Objective
Count the lines below that contain the string "Where", and give only the number.

---

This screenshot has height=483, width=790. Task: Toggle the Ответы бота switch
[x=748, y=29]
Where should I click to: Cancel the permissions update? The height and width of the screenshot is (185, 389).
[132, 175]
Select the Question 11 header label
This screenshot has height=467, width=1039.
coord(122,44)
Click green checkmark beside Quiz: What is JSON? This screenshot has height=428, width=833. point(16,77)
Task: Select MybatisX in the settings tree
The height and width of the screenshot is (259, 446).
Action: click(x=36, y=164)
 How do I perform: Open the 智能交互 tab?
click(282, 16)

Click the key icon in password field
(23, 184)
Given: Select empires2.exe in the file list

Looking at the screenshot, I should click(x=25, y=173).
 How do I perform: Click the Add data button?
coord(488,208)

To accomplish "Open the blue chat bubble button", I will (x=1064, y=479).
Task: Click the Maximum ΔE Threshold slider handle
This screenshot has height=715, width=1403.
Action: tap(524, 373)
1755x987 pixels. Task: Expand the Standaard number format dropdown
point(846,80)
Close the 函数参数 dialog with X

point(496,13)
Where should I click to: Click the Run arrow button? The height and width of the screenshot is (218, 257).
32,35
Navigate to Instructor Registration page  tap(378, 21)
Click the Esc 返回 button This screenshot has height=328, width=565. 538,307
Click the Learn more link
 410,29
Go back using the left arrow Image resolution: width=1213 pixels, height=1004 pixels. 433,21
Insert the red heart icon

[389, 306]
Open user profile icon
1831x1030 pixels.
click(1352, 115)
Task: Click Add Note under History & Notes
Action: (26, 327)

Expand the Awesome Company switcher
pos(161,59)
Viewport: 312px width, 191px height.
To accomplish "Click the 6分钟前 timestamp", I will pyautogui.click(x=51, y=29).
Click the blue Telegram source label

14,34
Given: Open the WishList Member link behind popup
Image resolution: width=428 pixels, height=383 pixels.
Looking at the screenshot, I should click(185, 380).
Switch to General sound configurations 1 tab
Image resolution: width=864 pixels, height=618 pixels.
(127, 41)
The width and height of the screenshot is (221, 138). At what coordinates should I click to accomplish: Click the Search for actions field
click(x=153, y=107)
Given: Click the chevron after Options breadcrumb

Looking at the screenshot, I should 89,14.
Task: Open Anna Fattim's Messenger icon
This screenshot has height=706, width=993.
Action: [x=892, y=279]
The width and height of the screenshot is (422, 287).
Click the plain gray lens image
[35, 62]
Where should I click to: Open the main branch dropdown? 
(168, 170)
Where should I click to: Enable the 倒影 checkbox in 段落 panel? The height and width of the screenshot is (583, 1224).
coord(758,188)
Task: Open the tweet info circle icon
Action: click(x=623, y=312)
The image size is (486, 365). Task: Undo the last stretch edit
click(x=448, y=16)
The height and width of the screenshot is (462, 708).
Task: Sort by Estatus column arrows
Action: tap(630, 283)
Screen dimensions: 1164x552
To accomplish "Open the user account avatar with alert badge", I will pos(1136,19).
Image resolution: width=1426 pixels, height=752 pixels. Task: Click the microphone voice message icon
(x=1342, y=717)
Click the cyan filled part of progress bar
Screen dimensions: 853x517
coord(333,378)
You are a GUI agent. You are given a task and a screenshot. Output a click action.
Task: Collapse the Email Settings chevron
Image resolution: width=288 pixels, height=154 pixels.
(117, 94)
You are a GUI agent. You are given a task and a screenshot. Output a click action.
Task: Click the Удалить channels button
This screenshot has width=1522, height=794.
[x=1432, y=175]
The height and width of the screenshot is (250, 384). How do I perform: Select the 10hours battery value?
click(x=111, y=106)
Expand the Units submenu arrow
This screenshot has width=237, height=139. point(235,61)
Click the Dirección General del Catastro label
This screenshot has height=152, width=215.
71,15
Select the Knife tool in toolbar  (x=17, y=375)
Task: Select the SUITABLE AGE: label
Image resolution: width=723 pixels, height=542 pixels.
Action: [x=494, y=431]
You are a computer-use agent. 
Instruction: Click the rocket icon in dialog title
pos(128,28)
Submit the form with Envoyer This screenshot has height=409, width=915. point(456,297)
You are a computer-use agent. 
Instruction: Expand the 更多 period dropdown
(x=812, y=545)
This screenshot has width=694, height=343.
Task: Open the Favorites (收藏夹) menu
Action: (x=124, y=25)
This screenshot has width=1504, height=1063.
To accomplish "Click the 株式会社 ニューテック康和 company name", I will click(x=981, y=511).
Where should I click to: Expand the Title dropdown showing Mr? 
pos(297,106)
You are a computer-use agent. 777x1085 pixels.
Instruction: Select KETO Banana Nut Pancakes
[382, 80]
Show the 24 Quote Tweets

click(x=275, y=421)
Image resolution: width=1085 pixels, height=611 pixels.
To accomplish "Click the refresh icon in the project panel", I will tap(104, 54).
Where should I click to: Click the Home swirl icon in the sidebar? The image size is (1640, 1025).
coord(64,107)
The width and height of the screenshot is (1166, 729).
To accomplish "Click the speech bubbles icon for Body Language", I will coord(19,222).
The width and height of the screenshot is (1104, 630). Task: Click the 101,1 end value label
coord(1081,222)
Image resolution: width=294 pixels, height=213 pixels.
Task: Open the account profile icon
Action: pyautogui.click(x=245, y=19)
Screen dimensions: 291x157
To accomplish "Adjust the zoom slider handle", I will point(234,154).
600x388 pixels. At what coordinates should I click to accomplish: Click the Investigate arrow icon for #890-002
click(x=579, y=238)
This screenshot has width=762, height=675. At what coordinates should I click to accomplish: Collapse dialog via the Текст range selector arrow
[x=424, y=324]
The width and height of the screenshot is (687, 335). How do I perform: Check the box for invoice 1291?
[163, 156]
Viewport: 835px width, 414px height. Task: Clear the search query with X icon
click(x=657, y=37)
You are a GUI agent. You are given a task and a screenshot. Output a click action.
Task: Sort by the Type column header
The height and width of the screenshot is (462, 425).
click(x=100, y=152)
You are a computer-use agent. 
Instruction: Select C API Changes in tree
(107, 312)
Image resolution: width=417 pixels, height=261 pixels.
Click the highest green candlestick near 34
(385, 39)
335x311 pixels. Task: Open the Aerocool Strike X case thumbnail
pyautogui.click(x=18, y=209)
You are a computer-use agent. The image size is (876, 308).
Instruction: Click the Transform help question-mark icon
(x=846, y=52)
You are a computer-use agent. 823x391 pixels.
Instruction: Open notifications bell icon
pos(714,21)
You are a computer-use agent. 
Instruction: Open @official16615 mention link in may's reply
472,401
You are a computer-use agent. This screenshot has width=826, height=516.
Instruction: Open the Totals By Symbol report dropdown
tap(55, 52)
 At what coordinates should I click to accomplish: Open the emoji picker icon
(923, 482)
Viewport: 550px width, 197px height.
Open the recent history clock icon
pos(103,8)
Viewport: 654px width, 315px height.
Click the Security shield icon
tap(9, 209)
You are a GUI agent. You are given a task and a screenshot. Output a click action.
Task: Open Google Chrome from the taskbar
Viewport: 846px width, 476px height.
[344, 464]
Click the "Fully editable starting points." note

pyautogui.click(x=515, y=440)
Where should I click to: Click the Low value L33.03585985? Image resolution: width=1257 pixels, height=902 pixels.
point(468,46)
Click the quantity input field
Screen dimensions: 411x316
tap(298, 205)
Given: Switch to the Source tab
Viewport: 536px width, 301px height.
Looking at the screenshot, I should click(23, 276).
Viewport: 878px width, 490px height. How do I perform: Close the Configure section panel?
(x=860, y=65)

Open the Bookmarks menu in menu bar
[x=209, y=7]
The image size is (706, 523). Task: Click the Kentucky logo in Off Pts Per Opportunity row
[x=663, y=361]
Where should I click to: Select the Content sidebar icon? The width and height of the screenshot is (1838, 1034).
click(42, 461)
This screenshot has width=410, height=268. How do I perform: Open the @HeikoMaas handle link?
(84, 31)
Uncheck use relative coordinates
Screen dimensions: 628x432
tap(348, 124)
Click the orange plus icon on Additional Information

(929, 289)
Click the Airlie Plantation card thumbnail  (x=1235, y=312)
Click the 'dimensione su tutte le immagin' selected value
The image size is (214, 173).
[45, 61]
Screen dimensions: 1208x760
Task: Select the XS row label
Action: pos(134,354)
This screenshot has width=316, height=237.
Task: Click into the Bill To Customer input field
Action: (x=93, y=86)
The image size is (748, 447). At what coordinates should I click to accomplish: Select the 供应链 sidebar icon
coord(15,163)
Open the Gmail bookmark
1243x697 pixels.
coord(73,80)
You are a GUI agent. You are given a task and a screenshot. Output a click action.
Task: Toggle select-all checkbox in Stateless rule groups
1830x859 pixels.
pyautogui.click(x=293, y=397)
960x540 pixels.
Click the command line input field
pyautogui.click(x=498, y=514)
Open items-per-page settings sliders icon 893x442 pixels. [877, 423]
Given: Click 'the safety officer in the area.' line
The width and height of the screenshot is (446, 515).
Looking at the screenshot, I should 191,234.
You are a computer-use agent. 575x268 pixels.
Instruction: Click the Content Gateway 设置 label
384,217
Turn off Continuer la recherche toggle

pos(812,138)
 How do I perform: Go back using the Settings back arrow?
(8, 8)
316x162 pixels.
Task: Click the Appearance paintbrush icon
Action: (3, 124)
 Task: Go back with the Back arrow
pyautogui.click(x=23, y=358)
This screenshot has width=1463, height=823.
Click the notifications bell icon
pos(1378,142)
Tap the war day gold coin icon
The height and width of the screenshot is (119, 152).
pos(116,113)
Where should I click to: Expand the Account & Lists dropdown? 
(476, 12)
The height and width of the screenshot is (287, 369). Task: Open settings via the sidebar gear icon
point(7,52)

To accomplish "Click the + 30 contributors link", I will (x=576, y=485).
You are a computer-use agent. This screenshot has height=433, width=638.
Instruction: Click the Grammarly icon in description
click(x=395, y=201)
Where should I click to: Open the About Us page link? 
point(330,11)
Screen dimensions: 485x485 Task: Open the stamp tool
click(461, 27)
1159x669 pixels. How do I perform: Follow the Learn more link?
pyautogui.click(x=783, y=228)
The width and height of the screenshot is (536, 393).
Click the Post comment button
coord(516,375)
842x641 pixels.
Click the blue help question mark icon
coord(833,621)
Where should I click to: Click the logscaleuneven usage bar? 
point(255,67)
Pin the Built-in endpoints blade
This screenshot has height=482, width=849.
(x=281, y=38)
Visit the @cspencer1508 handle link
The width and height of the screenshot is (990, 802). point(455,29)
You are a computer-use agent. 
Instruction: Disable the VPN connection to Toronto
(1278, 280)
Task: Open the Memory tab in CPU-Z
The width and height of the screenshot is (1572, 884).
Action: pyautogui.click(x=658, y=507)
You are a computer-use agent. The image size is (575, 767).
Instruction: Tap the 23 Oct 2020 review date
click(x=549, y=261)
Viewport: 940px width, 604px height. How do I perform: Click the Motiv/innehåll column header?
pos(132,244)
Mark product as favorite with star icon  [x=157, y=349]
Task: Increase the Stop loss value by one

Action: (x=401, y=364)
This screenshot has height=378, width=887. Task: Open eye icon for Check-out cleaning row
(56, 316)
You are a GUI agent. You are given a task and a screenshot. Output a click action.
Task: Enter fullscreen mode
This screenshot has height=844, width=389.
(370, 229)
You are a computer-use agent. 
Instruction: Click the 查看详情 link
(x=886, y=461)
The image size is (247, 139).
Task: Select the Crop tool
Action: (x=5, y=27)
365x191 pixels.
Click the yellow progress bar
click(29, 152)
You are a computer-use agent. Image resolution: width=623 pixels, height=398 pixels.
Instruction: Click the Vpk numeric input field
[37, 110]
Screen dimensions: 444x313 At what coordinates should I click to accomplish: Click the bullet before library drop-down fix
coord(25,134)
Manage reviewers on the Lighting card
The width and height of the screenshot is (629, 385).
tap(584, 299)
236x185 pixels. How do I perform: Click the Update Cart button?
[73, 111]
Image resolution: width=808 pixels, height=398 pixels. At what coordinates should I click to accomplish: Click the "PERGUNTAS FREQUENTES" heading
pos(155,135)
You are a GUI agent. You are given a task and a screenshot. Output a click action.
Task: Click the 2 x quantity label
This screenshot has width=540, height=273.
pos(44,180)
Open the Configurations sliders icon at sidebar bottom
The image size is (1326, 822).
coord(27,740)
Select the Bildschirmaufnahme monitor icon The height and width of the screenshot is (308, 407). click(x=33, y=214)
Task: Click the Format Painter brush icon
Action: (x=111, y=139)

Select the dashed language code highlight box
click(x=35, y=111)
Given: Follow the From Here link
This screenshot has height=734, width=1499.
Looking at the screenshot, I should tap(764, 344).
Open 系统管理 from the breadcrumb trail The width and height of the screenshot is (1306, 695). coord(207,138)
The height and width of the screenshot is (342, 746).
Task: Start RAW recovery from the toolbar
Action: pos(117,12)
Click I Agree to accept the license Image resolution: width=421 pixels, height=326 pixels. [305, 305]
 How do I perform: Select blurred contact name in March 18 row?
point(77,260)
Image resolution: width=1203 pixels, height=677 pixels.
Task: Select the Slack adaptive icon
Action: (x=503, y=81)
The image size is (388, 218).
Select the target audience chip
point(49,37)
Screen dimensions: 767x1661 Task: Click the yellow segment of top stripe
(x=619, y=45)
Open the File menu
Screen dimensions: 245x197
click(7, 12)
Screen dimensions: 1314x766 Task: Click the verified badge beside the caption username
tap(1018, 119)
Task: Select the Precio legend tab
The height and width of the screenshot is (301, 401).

---

Problem solution
11